Sermon 15, April 28 – To our Neighbors and To the Nations (Matthew 28:18-20)
We come back to where we began, with Jesus’ commission to make disciples of all nations. This means that Christ has entrusted us, Genesis Church with the commission to make disciples here in Eureka and our area. We are an outpost of Christ’s Kingdom here with this task. But we are also part of this task to the nations. So we take a look at the layers of people reached by the ministry of Jesus and hopefully learn that this task will lead us to make disciples of all sorts of people, from those who are completely uninterested in church to those who are serving as leaders and pastors, and all in between.
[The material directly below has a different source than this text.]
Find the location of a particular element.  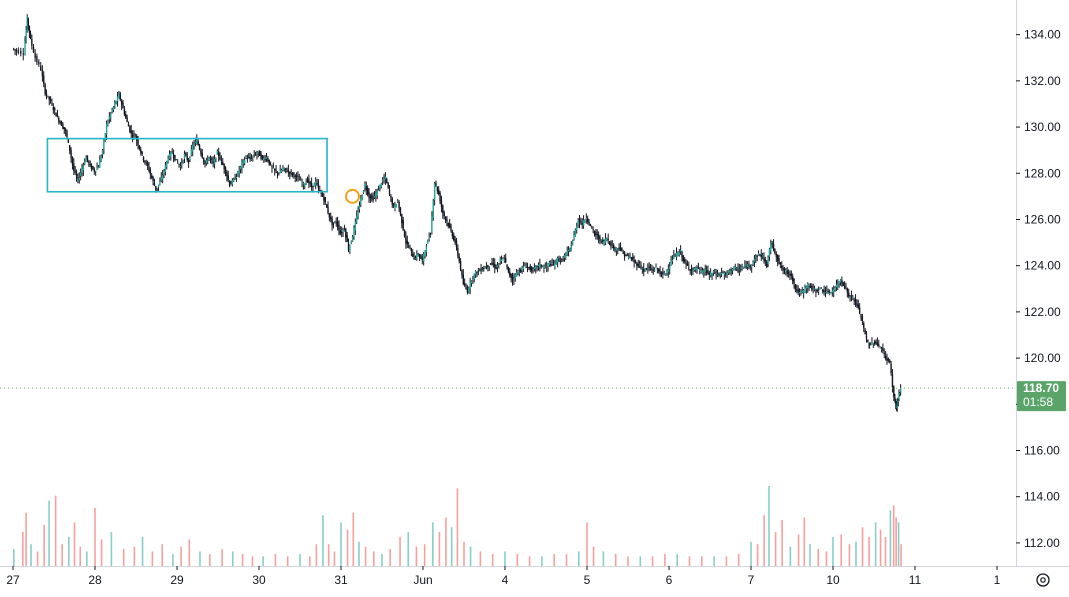

rectangle-drawing is located at coordinates (187, 165).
Sermon 15, May 5 – Preheat the Oven (Ephesians 4:11-16)
Our goal for this series was to create a recipe for making disciples. We showed 10 ingredients that we hope to “bake” in to the lives of people, and we have looked at the different types of people we are called to disciple. This creates for us a grid for disciplemaking that will help every ministry in our church evaluate and cast vision for the central task Jesus has given our church. Our final sermon in this series will cast vision for how Genesis is already being intentional about Jesus’ commission and share the ways we hope to improve our recipe going forward.